Création de Qivalis
Un consortium de dix banques européennes a créé une société nommée Qivalis dans le but de lancer un stablecoin adossé à l’euro, selon une annonce du groupe. Cette initiative vise à offrir une alternative aux systèmes de paiement numériques dominés par le dollar américain.
Banques participantes
Les banques participantes incluent :
- BNP Paribas
- ING
- UniCredit
- Banca Sella
- KBC
- DekaBank
- Danske Bank
- SEB
- Caixabank
- Raiffeisen Bank International
BNP Paribas a rejoint le consortium après l’annonce initiale, précise le groupe.
Lancement et direction
Le lancement du token est prévu pour la seconde moitié de 2026, sous réserve de l’approbation réglementaire et de l’octroi de licences, a déclaré le consortium. Jan-Oliver Sell, ancien PDG de Coinbase Allemagne, sera le directeur général de Qivalis, tandis qu’Howard Davies, ancien président de NatWest, a été nommé président.
Emplois et objectifs
La société, basée à Amsterdam, prévoit d’embaucher entre 45 et 50 employés au cours des deux prochaines années, un tiers des postes étant déjà pourvus, selon l’entreprise.
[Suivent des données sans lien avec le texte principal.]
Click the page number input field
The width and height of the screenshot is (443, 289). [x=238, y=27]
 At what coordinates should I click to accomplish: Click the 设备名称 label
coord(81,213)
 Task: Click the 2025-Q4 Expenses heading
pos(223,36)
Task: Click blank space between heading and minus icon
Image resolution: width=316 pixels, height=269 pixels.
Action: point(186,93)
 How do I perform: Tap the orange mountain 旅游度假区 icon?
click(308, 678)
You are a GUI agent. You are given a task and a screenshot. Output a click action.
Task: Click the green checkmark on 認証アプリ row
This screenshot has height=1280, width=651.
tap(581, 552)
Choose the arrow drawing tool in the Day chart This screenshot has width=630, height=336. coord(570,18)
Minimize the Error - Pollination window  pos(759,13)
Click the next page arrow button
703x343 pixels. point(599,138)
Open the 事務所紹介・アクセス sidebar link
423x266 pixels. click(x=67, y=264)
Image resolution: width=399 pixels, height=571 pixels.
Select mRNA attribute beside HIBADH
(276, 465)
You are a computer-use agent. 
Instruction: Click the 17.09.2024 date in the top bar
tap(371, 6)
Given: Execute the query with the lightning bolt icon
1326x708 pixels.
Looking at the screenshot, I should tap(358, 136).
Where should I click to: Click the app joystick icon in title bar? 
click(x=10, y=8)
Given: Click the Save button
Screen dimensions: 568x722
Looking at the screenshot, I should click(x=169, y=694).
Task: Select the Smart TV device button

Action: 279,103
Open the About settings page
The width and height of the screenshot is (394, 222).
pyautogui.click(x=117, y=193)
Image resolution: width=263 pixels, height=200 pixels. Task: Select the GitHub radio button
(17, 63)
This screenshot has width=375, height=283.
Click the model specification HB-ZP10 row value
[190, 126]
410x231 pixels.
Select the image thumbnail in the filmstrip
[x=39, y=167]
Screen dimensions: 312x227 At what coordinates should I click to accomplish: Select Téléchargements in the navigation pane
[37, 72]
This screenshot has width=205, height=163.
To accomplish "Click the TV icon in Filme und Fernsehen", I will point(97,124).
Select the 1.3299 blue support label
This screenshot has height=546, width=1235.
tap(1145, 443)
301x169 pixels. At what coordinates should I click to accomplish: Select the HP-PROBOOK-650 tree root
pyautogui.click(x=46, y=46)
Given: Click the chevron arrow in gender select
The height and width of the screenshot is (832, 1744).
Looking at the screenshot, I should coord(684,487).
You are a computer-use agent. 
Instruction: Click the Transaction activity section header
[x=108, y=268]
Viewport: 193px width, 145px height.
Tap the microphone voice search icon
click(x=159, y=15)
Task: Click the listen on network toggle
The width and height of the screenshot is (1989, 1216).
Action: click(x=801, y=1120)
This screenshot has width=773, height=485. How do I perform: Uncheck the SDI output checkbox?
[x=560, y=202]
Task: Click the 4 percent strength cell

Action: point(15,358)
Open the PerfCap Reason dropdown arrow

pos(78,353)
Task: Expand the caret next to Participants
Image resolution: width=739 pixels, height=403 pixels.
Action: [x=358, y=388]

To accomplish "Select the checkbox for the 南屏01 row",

Le stablecoin se concentrera initialement sur le trading de cryptomonnaies, offrant des paiements et des règlements quasi instantanés et à faible coût, avec des projets d’élargissement des cas d’utilisation par la suite, a indiqué le consortium.
Contexte du marché
Cette initiative intervient alors que les stablecoins ont connu une croissance rapide, notamment les tokens adossés au dollar américain tels que Tether. Les alternatives adossées à l’euro restent limitées sur le marché, avec SG-FORGE de Société Générale qui a actuellement 64 millions d’euros en circulation, selon les données disponibles.
Préoccupations réglementaires
Les régulateurs, y compris la Banque centrale européenne, ont exprimé des préoccupations selon lesquelles les stablecoins privés pourraient détourner des fonds des institutions bancaires réglementées et affecter la politique monétaire.
Licences et discussions
Qivalis cherche à obtenir une licence d’Institution de Monnaie Électronique auprès de la banque centrale néerlandaise et a engagé des discussions avec la BCE, qui a exprimé son soutien à une solution dirigée par l’Europe pour garantir l’autonomie stratégique dans les paiements, selon des sources proches des discussions.
Intérêt institutionnel croissant
Un groupe distinct de banques en Europe et aux États-Unis explore également l’émission de stablecoins, reflétant un intérêt institutionnel croissant pour les monnaies numériques, selon des rapports de l’industrie.